Charlie has to start taking estrogen supplements to build up his uterine lining so that it will be well prepared for an embryo to implant. He’ll also need to begin taking progesterone just before the transfer. When you get pregnant the low-tech way, with an egg that was just released from an ovarian follicle, the follicle curls up and becomes what’s called a luteal body, which produces progesterone to support the developing embryo. However, since Charlie won’t ovulate before the embryo is transferred and thus won’t have a luteal body, he’ll need to take progesterone daily during the transfer cycle and, if it’s successful, until the tenth week of pregnancy, at which point the placenta will take over progesterone production.

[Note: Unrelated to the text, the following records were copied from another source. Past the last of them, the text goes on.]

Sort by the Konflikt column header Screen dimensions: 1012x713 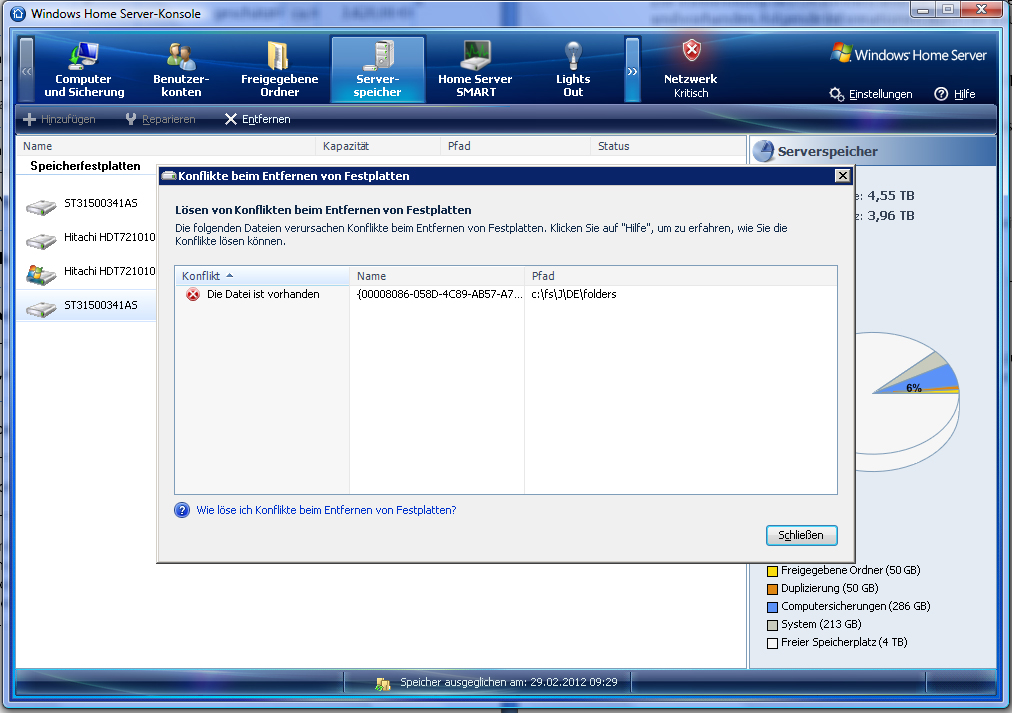point(206,276)
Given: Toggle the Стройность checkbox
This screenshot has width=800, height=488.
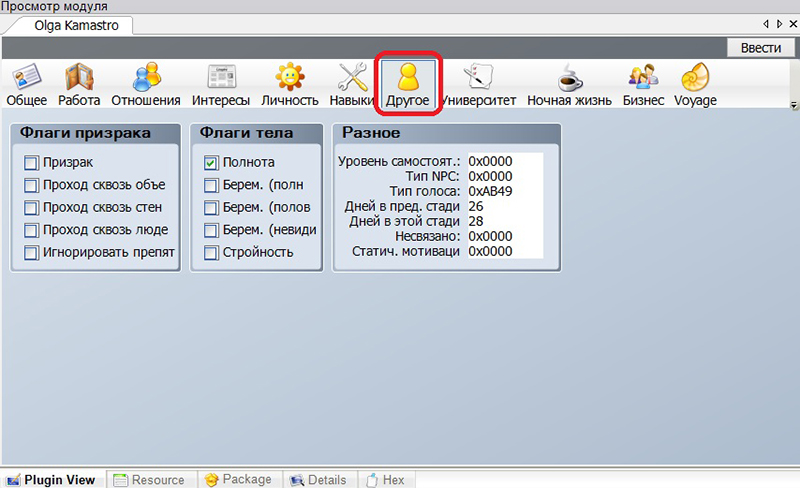Looking at the screenshot, I should click(211, 252).
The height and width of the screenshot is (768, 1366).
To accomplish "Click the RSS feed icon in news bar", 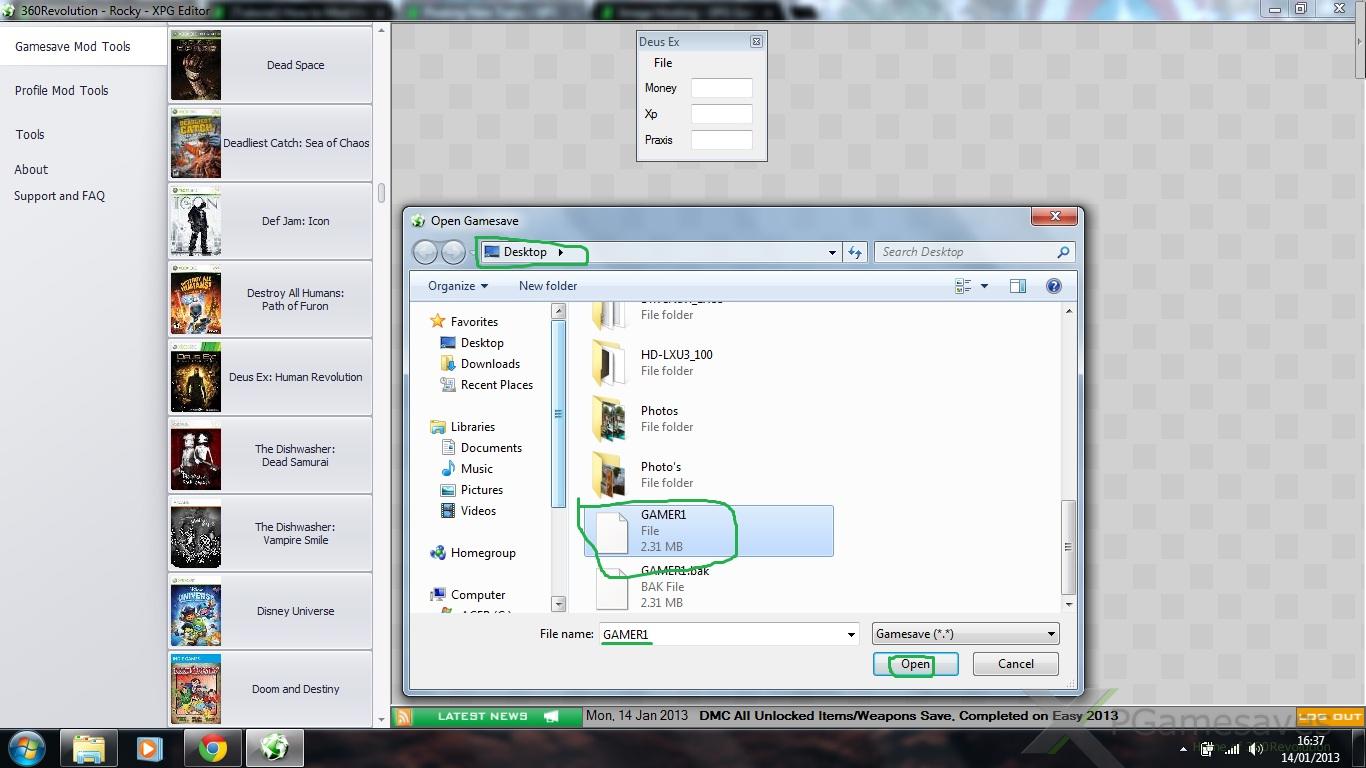I will pyautogui.click(x=403, y=717).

For some people, progesterone supplementation involves a daily intramuscular injection of progesterone in oil. We’ve heard that it can leave tender, painful bumps under the skin that last for days, so we’re super relieved when the IVF clinic prescribes vaginal progesterone suppositories instead. They have to be kept in the refrigerator and taken at the same time each morning and night, which means more weeks of arranging our evening schedule around Charlie’s medication protocol, or going out with a cooler full of drugs at our side. And although these hormones are cheaper than the medication for the retrieval cycle, they still cost enough to put a serious hurt on our social life (which is fine, since Charlie isn’t allowed to drink right now anyway).

But no matter the expense, inconvenience, or exhaustion, we’re convinced it will all be worth it if we end up with a baby of our own. We’ve come much too far to back out now.